I had set my travel alert, it should have been able to allow me access to my funds.

Fortunately I got myself together enough to sit down and pull out my laptop and log into the WiFi at Charles de Gaulle and I saw, yup, “suspicious activity” reported on my account and I had to call the bank.

Fuck my mother.

I had the hardest time dialing out.

I finally got some assistance from a very sweet woman at the information desk and together we figured out how to place the long distance, COLLECT, call to my bank.

I am scared to see what my phone bill is going to be, I was on and off hold for ever.

I was finally able to get through to a live person who rectified everything, assured me I would be able to use my card and sent me back to the Banque de Postale to use my card.

And.

Motherfucker.

It was denied again.

I was going to melt into the floor and dissolve into tears.

I did not.

I rallied.

I also noted I was getting marked by a pick pocket, so I gathered myself, looked him in the eye and made sure he was aware that I was aware that he was casing me.

He skulked off and not a minute later a cop strolled by.

I got back on the phone with my bank, more holding, more transfers, three different service people and finally, FINALLY, they over rode the system so that I could use my card.

I kept the woman on the phone with me until I had successfully made a withdrawal, thanked her profusely and then promptly went and bought myself an iced coffee.

Then I went to the Toursime desk and purchased a four-day museum pass.

It’s the first time I bought the four-day one.

I am going to get my museum on people.

I said, screw the train, I’m over it, I had planned on being settled at my hotel and out strolling the neighborhood for a few hours, not stuck at the airport, so I hopped a cab.

And.

Hahahaha.

Got stuck in rush hour traffic.

ARGH.

It’s funny now, but at the time I was just like really, REALLY?

Enough already.

Then.

I just breathed.

I am ok, I have money, I am in a taxi, I’ll get to the hotel, I will brush my teeth and wash and put on some perfume and go have a nice meal.

And that’s exactly what I did.

I ask the super sweet, super friendly front desk guy what his favorite place was in the neighborhood and he directed me to this sweet little bistro Blaise et Brasil.

I had a salmon tartar.

Veloute avec chou (silky smooth cauliflower soup with truffle oil and crisped kale).

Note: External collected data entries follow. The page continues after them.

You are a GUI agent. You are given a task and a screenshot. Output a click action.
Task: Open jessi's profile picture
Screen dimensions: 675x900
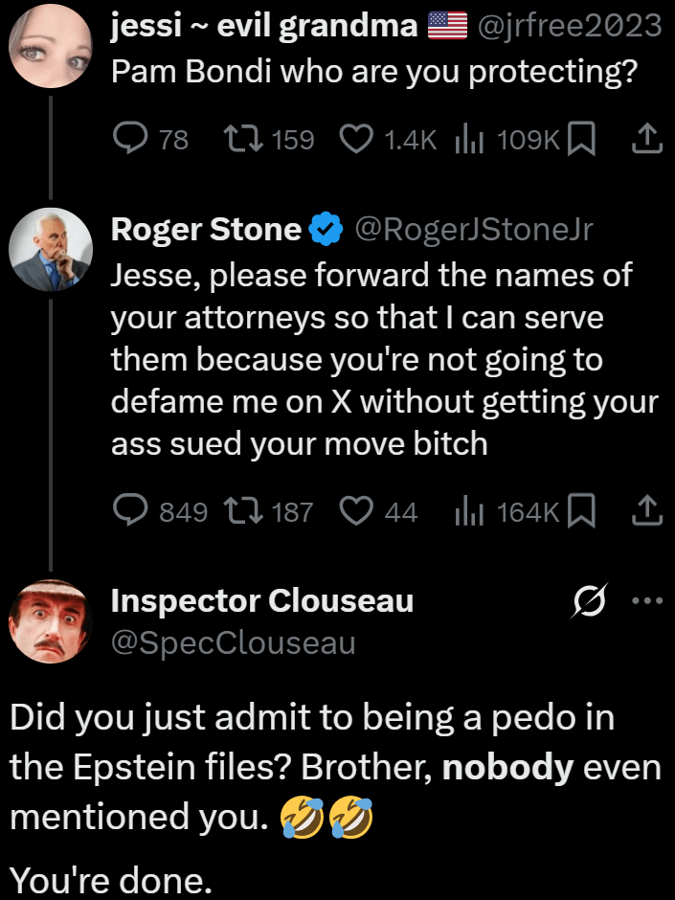(x=50, y=44)
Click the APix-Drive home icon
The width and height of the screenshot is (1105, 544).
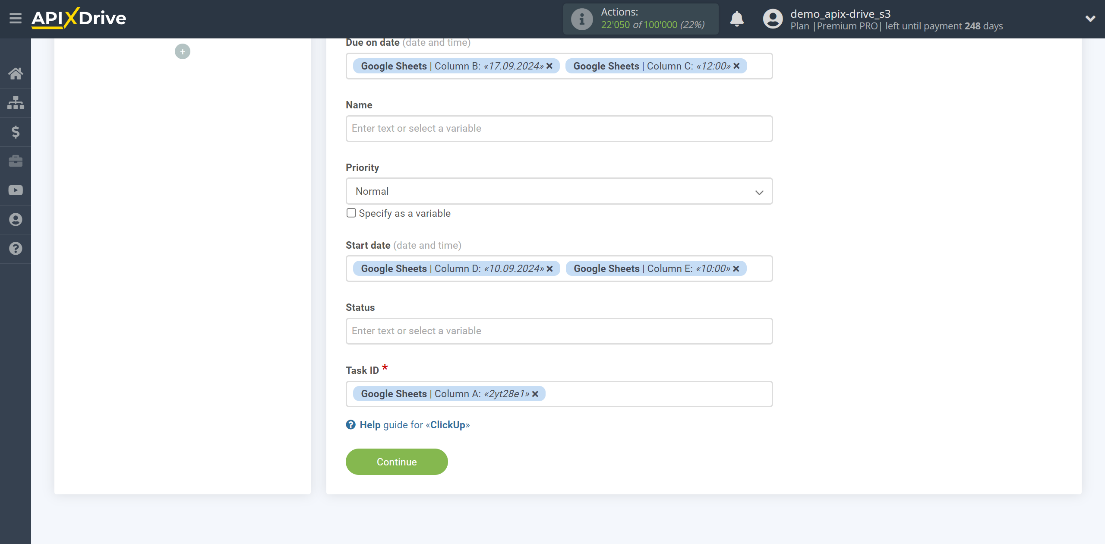(x=16, y=73)
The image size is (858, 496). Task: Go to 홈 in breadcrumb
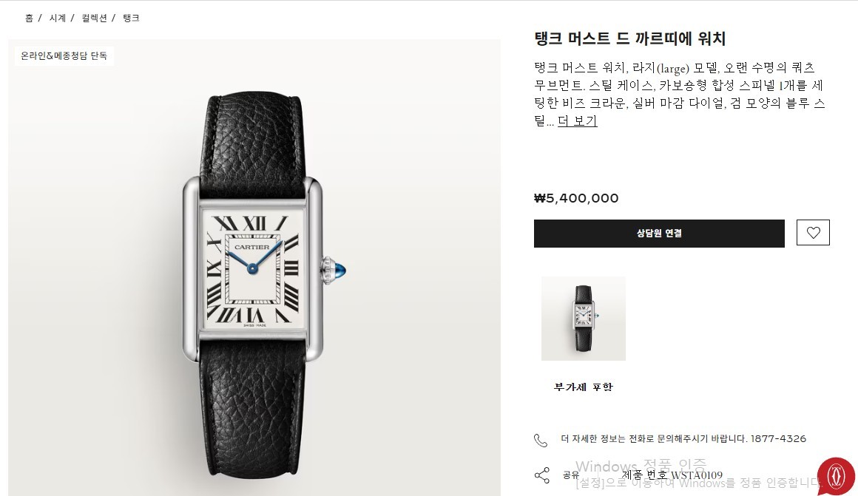point(29,18)
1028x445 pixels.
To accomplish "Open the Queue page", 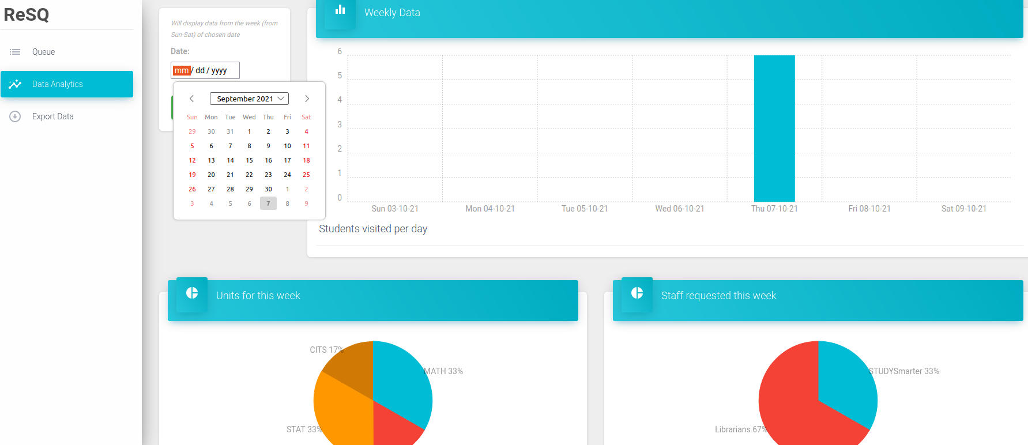I will pos(44,52).
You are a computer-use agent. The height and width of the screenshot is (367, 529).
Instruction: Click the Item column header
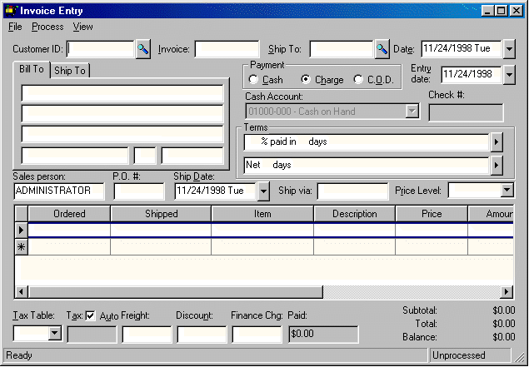[x=262, y=214]
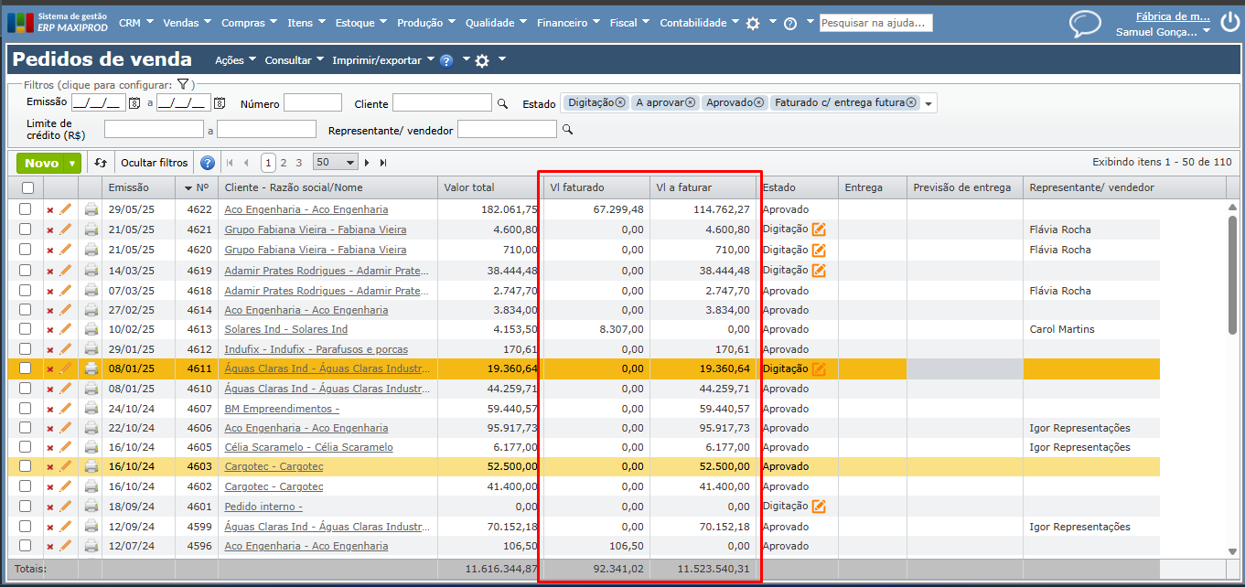Check the box for order 4622
Image resolution: width=1245 pixels, height=587 pixels.
(x=26, y=209)
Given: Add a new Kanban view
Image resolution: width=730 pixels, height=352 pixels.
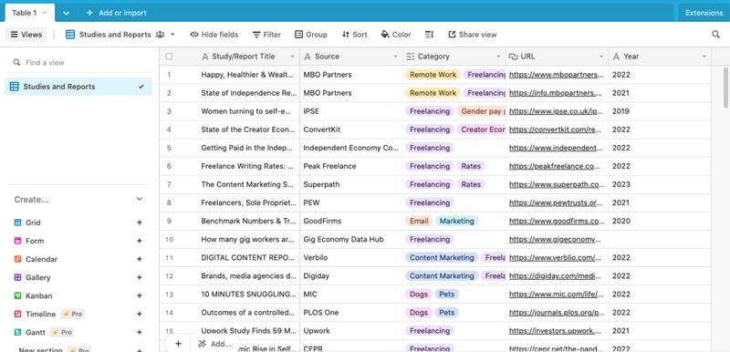Looking at the screenshot, I should pyautogui.click(x=140, y=295).
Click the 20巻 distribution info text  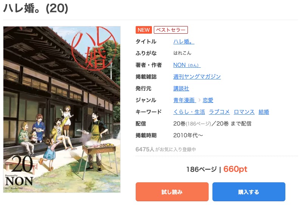[x=212, y=124]
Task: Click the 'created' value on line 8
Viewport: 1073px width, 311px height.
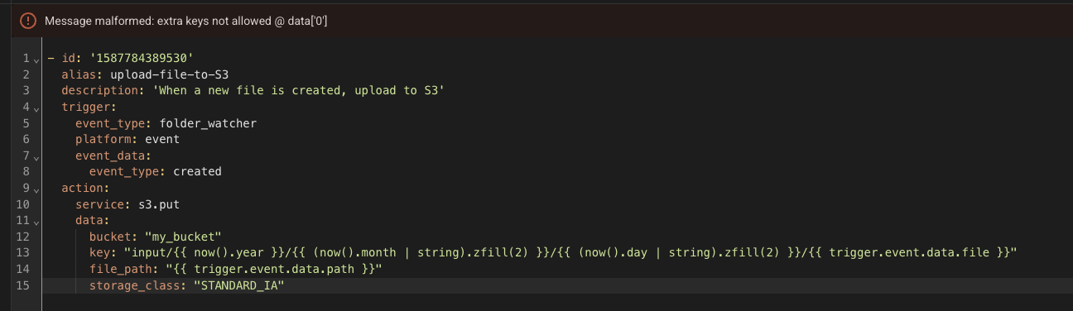Action: pyautogui.click(x=197, y=172)
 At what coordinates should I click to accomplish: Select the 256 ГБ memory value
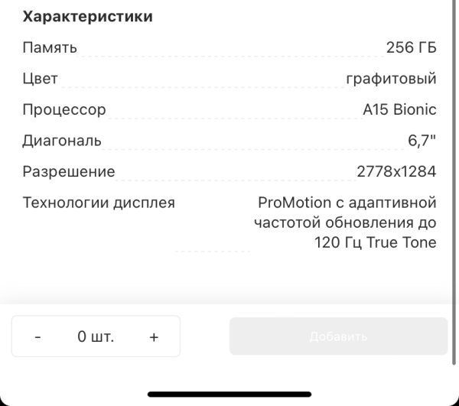(x=411, y=47)
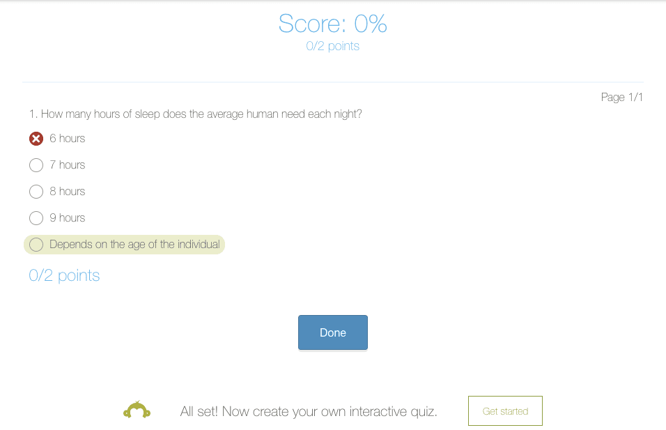Click the 'Get started' button
Screen dimensions: 666x430
tap(504, 410)
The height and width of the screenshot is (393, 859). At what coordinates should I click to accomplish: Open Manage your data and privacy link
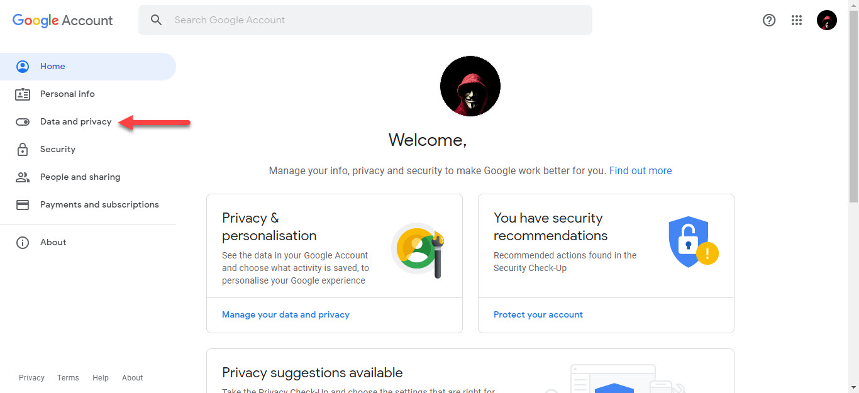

Fromage, (cheese plate with greens) two kinds, a Gruyère and another I don’t know what it was, but I made a very happy face eating it.

A bottle of Perrier.

And a cafe creme.

Heaven.

Welcome back baby.

I probably won’t be able to sleep for having had a coffee at 10 p.m.

But fuck it.

I’m in Paris and it felt really good to sit and eat and watch the people walking by and the patrons in the cafe.

I spoke French in totality and in fact, was able to make a funny joke with the table next to me as the waitress brought them my bill and not theirs that I really appreciated the kindness of strangers.

It was sweet.

And I feel settled now.

Writing this certainly helped, it always does.

It is just a damn good way to process all the stuff that happened and help me see, with perspective and humor that I am fine and things happen and I get to roll with it and still be grateful.

Hell my cabbie dropped my fare by 7 Euro when he dropped me off.

Of course, he also gave me his phone number, so maybe he had an ulterior motive, but it was sweet, we were stuck in traffic for close to an hour, I was grateful.

And now.

Well.

I am going to try to get a little rest.

I know.

There’s not much for the wicked.

But.

I shall try.

Bon soiree mes amies!

Bisoux.

 

 

Deleting Photographs

November 3, 2016

Listening to jazz.

Specifically Art Tatum.

The scratchy sound of the needle dragging though the vinyl is succulent and the glow in my cozy, sweet home is warm and inviting.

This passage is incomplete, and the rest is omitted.